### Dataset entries

BEGIN

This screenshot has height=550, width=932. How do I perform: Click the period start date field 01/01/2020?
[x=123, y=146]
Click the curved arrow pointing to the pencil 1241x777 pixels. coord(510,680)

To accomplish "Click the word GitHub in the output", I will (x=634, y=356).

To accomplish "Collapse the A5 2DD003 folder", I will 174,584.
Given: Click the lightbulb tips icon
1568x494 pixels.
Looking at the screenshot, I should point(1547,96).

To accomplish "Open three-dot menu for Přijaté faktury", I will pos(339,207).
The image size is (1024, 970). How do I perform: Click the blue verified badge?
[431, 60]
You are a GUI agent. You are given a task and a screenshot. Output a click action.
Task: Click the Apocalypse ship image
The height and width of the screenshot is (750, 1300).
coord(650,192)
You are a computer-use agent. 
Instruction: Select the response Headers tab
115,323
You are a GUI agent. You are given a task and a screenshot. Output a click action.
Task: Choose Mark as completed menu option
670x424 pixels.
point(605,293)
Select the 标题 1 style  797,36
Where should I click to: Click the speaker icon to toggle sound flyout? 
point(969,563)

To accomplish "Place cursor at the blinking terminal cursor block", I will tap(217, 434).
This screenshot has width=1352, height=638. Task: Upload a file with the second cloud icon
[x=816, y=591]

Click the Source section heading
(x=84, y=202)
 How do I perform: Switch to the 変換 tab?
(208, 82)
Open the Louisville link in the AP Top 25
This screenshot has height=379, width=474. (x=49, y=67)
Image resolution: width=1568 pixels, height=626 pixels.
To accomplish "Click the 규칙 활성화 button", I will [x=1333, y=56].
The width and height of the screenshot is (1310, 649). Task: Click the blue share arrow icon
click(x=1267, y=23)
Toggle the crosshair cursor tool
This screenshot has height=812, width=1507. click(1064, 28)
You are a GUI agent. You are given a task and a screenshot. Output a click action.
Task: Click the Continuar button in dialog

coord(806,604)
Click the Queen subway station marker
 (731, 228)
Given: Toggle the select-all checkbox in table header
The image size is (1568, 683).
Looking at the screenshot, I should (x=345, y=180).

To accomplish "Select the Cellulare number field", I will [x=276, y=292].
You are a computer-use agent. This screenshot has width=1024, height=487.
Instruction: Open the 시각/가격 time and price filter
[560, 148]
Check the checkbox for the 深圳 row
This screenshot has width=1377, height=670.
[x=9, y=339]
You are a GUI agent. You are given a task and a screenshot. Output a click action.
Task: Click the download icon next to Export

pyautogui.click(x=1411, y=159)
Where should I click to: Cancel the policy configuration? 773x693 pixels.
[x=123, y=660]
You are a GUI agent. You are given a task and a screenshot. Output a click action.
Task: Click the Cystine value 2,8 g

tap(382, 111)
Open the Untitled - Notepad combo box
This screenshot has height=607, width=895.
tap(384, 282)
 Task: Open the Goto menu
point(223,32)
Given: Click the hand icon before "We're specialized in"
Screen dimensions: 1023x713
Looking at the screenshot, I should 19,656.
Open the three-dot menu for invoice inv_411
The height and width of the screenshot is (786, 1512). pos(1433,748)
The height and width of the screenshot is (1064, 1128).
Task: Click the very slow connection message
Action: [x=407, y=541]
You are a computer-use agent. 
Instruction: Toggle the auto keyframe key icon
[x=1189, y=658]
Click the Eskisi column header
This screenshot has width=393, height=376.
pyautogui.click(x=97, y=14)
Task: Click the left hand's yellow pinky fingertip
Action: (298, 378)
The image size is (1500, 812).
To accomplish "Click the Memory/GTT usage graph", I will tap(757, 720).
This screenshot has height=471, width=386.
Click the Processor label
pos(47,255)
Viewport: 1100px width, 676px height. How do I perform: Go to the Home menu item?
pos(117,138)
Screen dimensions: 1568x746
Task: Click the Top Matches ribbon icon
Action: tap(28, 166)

END

Every entry in the data should be returned exactly.

### Reply to the task
This screenshot has height=550, width=932. How do I perform: Click the period start date field 01/01/2020?
[x=123, y=146]
Click the curved arrow pointing to the pencil 1241x777 pixels. coord(510,680)

To accomplish "Click the word GitHub in the output", I will (x=634, y=356).

To accomplish "Collapse the A5 2DD003 folder", I will 174,584.
Given: Click the lightbulb tips icon
1568x494 pixels.
Looking at the screenshot, I should point(1547,96).

To accomplish "Open three-dot menu for Přijaté faktury", I will pos(339,207).
The image size is (1024, 970). How do I perform: Click the blue verified badge?
[431, 60]
You are a GUI agent. You are given a task and a screenshot. Output a click action.
Task: Click the Apocalypse ship image
The height and width of the screenshot is (750, 1300).
coord(650,192)
You are a computer-use agent. 
Instruction: Select the response Headers tab
115,323
You are a GUI agent. You are given a task and a screenshot. Output a click action.
Task: Choose Mark as completed menu option
670x424 pixels.
point(605,293)
Select the 标题 1 style  797,36
Where should I click to: Click the speaker icon to toggle sound flyout? 
point(969,563)

To accomplish "Place cursor at the blinking terminal cursor block", I will tap(217, 434).
This screenshot has width=1352, height=638. Task: Upload a file with the second cloud icon
[x=816, y=591]

Click the Source section heading
(x=84, y=202)
 How do I perform: Switch to the 変換 tab?
(208, 82)
Open the Louisville link in the AP Top 25
This screenshot has height=379, width=474. (x=49, y=67)
Image resolution: width=1568 pixels, height=626 pixels.
To accomplish "Click the 규칙 활성화 button", I will [x=1333, y=56].
The width and height of the screenshot is (1310, 649). Task: Click the blue share arrow icon
click(x=1267, y=23)
Toggle the crosshair cursor tool
This screenshot has height=812, width=1507. click(1064, 28)
You are a GUI agent. You are given a task and a screenshot. Output a click action.
Task: Click the Continuar button in dialog

coord(806,604)
Click the Queen subway station marker
 (731, 228)
Given: Toggle the select-all checkbox in table header
The image size is (1568, 683).
Looking at the screenshot, I should (x=345, y=180).

To accomplish "Select the Cellulare number field", I will [x=276, y=292].
You are a computer-use agent. This screenshot has width=1024, height=487.
Instruction: Open the 시각/가격 time and price filter
[560, 148]
Check the checkbox for the 深圳 row
This screenshot has width=1377, height=670.
[x=9, y=339]
You are a GUI agent. You are given a task and a screenshot. Output a click action.
Task: Click the download icon next to Export

pyautogui.click(x=1411, y=159)
Where should I click to: Cancel the policy configuration? 773x693 pixels.
[x=123, y=660]
You are a GUI agent. You are given a task and a screenshot. Output a click action.
Task: Click the Cystine value 2,8 g

tap(382, 111)
Open the Untitled - Notepad combo box
This screenshot has height=607, width=895.
tap(384, 282)
 Task: Open the Goto menu
point(223,32)
Given: Click the hand icon before "We're specialized in"
Screen dimensions: 1023x713
Looking at the screenshot, I should 19,656.
Open the three-dot menu for invoice inv_411
The height and width of the screenshot is (786, 1512). pos(1433,748)
The height and width of the screenshot is (1064, 1128).
Task: Click the very slow connection message
Action: [x=407, y=541]
You are a computer-use agent. 
Instruction: Toggle the auto keyframe key icon
[x=1189, y=658]
Click the Eskisi column header
This screenshot has width=393, height=376.
pyautogui.click(x=97, y=14)
Task: Click the left hand's yellow pinky fingertip
Action: (298, 378)
The image size is (1500, 812).
To accomplish "Click the Memory/GTT usage graph", I will tap(757, 720).
This screenshot has height=471, width=386.
Click the Processor label
pos(47,255)
Viewport: 1100px width, 676px height. How do I perform: Go to the Home menu item?
pos(117,138)
Screen dimensions: 1568x746
Task: Click the Top Matches ribbon icon
Action: tap(28, 166)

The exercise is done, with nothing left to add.